Magazine étudiant Diselo – biopiraterie

Ce mois-ci, le magazine étudiant Diselo consacre sa rubrique « parlez-moi d’Europe » à la biopiraterie avec une interview de Catherine Grèze :

Le combat de Catherine Grèze contre la biopiraterie

L’Europe, on vit dedans mais au final qu’en savons-nous ? Que font par exemple nos eurodéputé du Sud-ouest ? Cette question, nous allons tenter d’y répondre cette année en interrogeant tour à tour ces élus pour qu’ils nous parlent des dossiers qui les mobilisent.

 

Catherine Grèze, vous êtes eurodéputée EELV, qu’est-ce que la bio-piraterie ?
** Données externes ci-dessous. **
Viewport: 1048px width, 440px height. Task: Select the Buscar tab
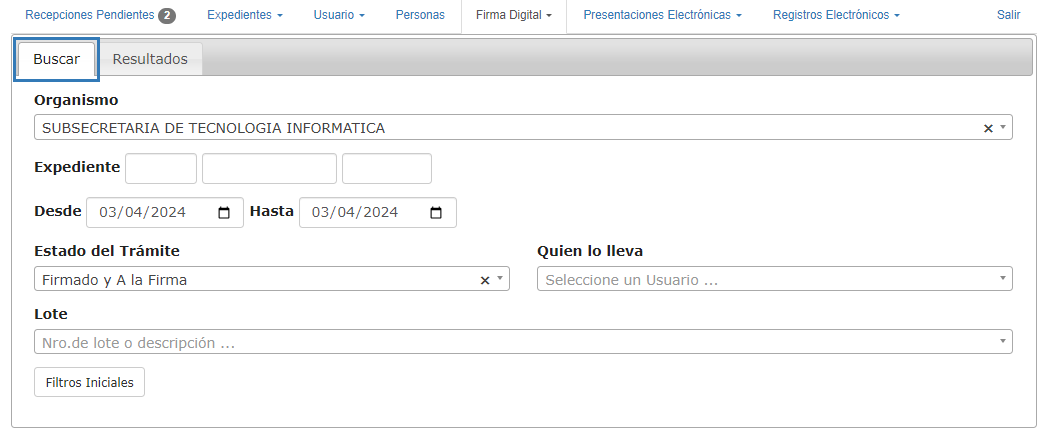[56, 59]
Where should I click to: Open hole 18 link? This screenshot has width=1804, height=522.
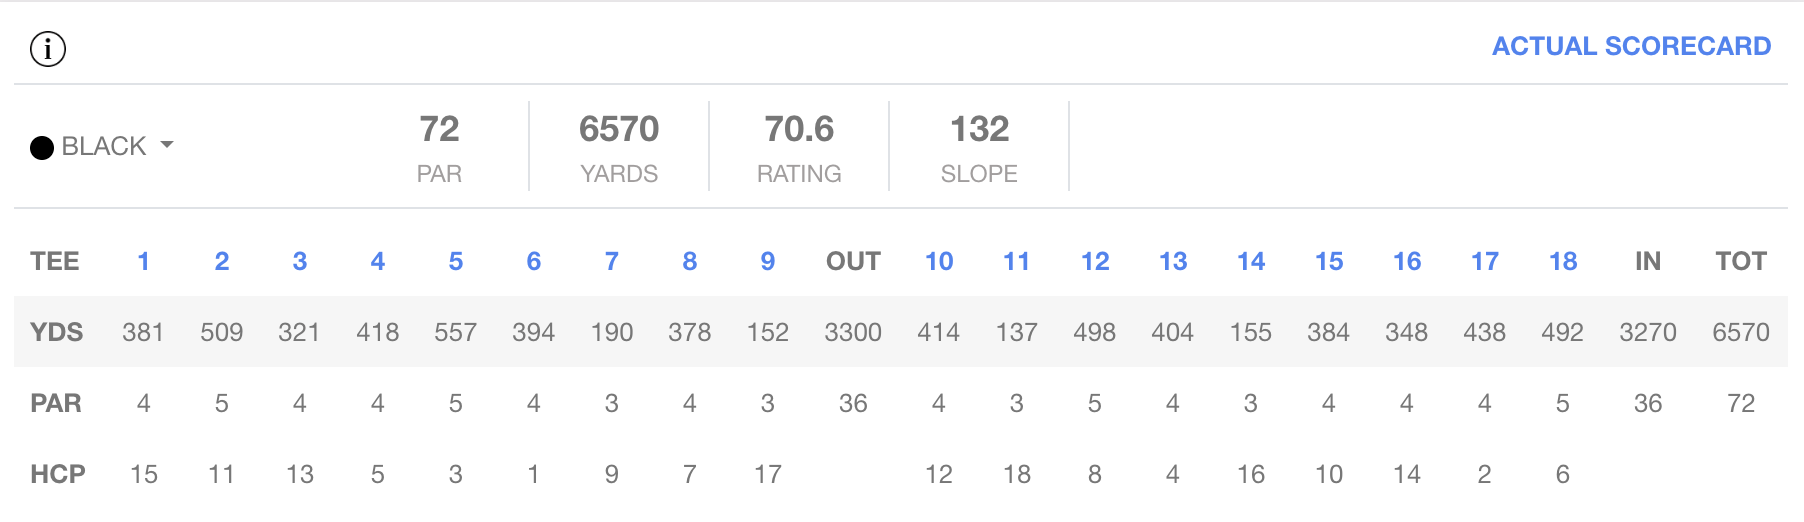(1563, 262)
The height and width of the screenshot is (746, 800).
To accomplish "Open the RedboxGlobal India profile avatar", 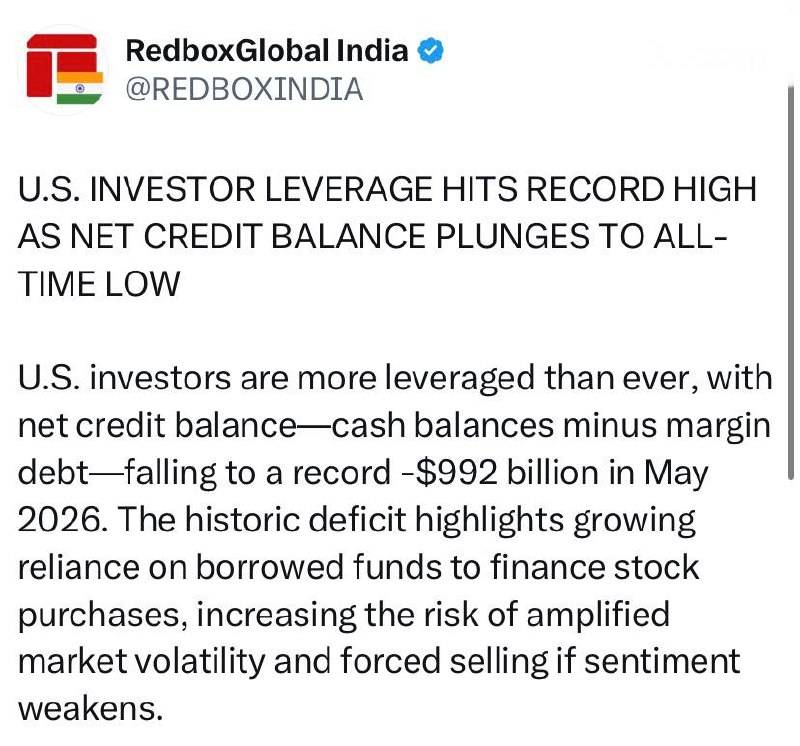I will click(63, 69).
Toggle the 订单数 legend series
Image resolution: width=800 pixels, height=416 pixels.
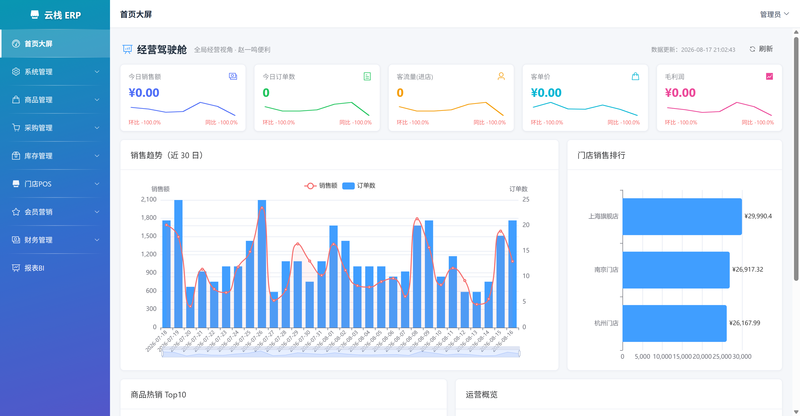(x=359, y=186)
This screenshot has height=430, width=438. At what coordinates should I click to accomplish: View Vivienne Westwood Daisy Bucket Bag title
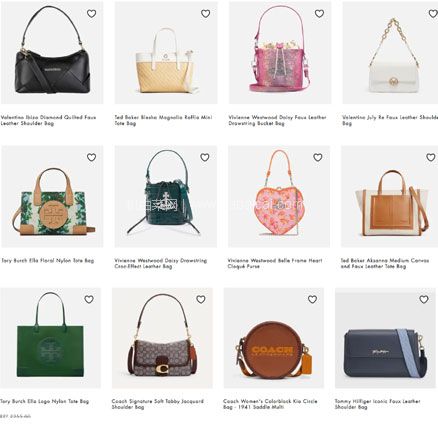coord(277,120)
La bio-piraterie, c’est l’appropriation illégitime, par le biais de brevets, de ressources biologiques et de connaissances traditionnelles associées. Le phénomène ne date pas d’hier mais il s’est même accélérée avec la mondialisation. Les principaux « pirates » sont les multinationales de l’agroalimentaire, de la cosmétologie ou encore de la pharmacie. Ils envoient des collecteurs chez les populations autochtones qui recueillent des informations précieuses sur l’utilisation de plantes aux vertus traditionnellement reconnues. Une fois enfermés dans leurs laboratoires, ils peuvent décortiquer à loisir la composition moléculaire de ces plantes dans l’optique de breveter les molécules ou leur procédé d’extraction.

 

C’est la science qui progresse… Quel est le problème ?

Là où le bât blesse, c’est que le droit semble jouer contre nous. Les règles qui encadrent l’exploitation des ressources biologiques et génétiques sont mal définies ou contradictoires et nombreuses sont les entreprises à profiter de ce vide juridique. Résultat : alors que 90% du patrimoine biologique mondial est détenu par les pays en voie de développement, 97% des brevets sont eux détenus par les pays industrialisés. Autre chiffre édifiant : des 70 000 brevets chaque année, 10 500 le sont sur des organismes vivants.

 

Les conséquences sont-elles graves pour les pays en développement ?

En raison de la compétition acharnée entre multinationales sur le dépôt de ces brevets, le vivant est « privatisé » à la vitesse de l’éclair et les conséquences sont bien réelles dans la vie de millions de personnes.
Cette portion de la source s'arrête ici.